# Cruze owners in upper midwest; MN, WI, ND, SD, IA, etc...



## LuvmycruzeLT (Feb 26, 2012)

Anyone here from these locals? Would be cool to hook up this coming spring/summer and talk all things Cruze! I live just east of St. Paul, Mn. between the MN and WI state lines.


----------



## EcoTec (Mar 9, 2012)

Illinois? lol


----------



## Nobody (Feb 12, 2012)

EcoTec said:


> Illinois? lol


ha ha, yes where's IL at??


----------



## EcoTec (Mar 9, 2012)

Ilinois stand up! lol


----------



## silverram323 (Mar 16, 2012)

Im in forest lake, mn let me know, im game to hook up & b.s.


----------



## LuvmycruzeLT (Feb 26, 2012)

Forest Lake? Cool, my wife's brother lives there! We go to visit quite often. I'll have to let you know next time we make plans to head up that way. You and your better half both have Cruzes? Nice....


----------



## LuvmycruzeLT (Feb 26, 2012)

Illinois? ok, I'll give you some air play...REPRESENT! lol


----------



## silverram323 (Mar 16, 2012)

LuvmycruzeLT said:


> Forest Lake? Cool, my wife's brother lives there! We go to visit quite often. I'll have to let you know next time we make plans to head up that way. You and your better half both have Cruzes? Nice....

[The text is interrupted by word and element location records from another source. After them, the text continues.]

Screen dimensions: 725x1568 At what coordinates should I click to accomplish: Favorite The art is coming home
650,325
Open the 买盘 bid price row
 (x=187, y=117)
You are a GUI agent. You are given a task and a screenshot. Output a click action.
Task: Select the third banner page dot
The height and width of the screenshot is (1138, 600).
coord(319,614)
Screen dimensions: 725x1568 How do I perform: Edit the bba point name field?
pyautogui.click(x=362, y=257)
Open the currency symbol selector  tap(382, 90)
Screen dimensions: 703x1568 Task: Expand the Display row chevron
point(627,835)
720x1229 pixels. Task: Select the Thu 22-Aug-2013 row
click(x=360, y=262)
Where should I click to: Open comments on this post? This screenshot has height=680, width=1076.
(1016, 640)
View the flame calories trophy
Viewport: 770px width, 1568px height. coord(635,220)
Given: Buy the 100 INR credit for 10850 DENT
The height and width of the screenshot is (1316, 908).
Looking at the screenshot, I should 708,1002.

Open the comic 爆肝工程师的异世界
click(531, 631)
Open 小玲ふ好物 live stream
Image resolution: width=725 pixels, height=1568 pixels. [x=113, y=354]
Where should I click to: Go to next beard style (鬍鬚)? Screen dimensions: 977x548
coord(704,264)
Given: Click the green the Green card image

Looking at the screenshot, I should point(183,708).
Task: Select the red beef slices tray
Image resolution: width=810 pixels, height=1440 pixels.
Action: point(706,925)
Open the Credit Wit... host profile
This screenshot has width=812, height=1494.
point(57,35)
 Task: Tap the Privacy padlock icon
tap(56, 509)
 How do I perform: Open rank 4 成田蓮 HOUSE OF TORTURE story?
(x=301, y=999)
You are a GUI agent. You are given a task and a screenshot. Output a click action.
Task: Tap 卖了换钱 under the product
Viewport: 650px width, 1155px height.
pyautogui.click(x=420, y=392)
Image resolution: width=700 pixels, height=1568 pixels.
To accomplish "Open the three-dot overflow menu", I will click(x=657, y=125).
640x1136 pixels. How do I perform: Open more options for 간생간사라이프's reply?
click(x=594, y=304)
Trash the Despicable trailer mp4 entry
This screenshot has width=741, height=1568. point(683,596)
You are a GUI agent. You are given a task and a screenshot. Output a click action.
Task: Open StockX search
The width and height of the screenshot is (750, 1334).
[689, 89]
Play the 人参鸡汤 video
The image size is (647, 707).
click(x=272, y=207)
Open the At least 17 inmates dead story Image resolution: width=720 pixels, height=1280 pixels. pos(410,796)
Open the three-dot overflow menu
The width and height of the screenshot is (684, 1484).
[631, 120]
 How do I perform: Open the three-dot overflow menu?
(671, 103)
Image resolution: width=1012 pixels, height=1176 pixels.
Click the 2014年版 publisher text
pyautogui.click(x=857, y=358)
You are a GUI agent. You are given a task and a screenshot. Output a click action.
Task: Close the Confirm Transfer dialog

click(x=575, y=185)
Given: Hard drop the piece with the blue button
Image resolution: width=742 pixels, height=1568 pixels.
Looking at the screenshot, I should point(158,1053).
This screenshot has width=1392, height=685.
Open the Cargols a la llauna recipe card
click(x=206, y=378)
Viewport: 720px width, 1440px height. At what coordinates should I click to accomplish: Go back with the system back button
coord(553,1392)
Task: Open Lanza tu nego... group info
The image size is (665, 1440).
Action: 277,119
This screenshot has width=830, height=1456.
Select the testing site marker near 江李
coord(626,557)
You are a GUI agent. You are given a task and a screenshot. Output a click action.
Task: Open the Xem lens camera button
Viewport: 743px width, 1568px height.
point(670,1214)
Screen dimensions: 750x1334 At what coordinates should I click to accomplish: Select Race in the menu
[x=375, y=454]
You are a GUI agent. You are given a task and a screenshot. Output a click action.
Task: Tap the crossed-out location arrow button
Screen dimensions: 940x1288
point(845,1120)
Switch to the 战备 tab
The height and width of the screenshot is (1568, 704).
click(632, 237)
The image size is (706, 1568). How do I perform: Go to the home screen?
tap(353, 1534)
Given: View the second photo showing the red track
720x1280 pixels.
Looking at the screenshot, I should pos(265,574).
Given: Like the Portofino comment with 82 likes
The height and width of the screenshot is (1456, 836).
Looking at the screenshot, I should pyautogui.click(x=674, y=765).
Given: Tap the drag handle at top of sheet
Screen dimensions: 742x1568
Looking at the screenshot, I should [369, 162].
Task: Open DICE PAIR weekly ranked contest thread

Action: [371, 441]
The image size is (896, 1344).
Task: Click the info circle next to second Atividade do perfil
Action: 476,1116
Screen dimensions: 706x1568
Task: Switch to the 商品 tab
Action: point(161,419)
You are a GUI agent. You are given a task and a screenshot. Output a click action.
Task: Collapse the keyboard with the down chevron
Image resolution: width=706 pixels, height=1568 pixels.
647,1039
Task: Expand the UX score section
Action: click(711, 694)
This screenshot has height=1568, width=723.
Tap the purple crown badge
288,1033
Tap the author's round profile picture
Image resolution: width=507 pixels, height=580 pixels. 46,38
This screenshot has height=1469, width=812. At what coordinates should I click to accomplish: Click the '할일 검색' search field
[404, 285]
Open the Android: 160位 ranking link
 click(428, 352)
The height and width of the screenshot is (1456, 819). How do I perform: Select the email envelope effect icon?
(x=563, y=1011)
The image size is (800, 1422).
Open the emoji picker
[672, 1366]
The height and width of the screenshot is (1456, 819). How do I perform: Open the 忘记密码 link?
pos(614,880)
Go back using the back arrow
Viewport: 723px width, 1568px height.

Yup, just picked up the blue one.

Sent from my DROID X2 using AutoGuide.Com Free App


----------



## mknight (Mar 5, 2012)

Sounds like a good time! Dubuque, IA


----------



## Christopher_2 (Jul 31, 2012)

I am in the Rochester MN Area


----------



## mabzmuzik (Jul 19, 2012)

Northern Illinois... Belvidere/Poplar Grove


----------